The Journey Prize Stories 27 (26 page)

Johnny was wearing a T-shirt that read
No Olympics on Stolen Native Land
, and he had his hair done in the same way as in the commercial, flat, gelled, and neatly parted to the side. He ordered the boring beer. Deb was in my long teal knit skirt—stretching out the elastic waistband and making lumps in the ass—and a floral blouse that really didn’t match. Caro was dressed as a ghoul. His eyes were circled in black and he had long red wounds or tear marks painted on his face. I couldn’t tell if the blood was real or fake.

Deb whispered, I know, it scares me too, but it was Caro’s own idea, I wanted him to be a baby vampire.

His sleeves were firmly pinned to his tattered ghoul costume.

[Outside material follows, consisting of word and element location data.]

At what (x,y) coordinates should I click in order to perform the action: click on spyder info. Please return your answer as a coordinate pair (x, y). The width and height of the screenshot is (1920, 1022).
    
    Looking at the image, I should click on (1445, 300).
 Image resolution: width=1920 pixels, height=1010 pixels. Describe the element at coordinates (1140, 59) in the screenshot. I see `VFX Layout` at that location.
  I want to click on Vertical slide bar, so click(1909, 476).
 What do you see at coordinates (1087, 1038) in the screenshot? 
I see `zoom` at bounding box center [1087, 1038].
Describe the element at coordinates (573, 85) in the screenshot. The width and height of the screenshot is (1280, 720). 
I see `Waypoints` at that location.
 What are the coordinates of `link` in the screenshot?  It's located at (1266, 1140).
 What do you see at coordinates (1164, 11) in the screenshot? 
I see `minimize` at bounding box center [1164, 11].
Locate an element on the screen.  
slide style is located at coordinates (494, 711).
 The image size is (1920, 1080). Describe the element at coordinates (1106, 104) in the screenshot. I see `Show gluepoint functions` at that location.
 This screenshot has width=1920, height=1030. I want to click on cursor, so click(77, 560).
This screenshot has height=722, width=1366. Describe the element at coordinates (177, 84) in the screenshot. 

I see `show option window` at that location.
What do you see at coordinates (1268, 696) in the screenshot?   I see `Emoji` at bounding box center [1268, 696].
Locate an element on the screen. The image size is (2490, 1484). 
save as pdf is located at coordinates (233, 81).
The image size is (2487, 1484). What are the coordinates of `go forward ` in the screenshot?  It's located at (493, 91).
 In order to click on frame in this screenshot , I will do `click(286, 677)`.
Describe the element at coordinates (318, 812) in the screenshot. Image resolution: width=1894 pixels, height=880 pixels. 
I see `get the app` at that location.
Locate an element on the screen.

When he started fussing, squirming in the high chair, the other diners started to notice and muttered amongst
themselves. The manager asked me if I knew those people. When I said, Yes, slightly, she said, Deal with it. I took their beers to the table and said, Caro’s rash looks a little better.

Deb sighed, Oh, it comes and goes.

Does he still scratch?

Of course not. He can’t.

They studied the menu and ordered sweet potato fries, saying they weren’t very hungry. I made the kitchen double-size them on my tab and throw in two salads.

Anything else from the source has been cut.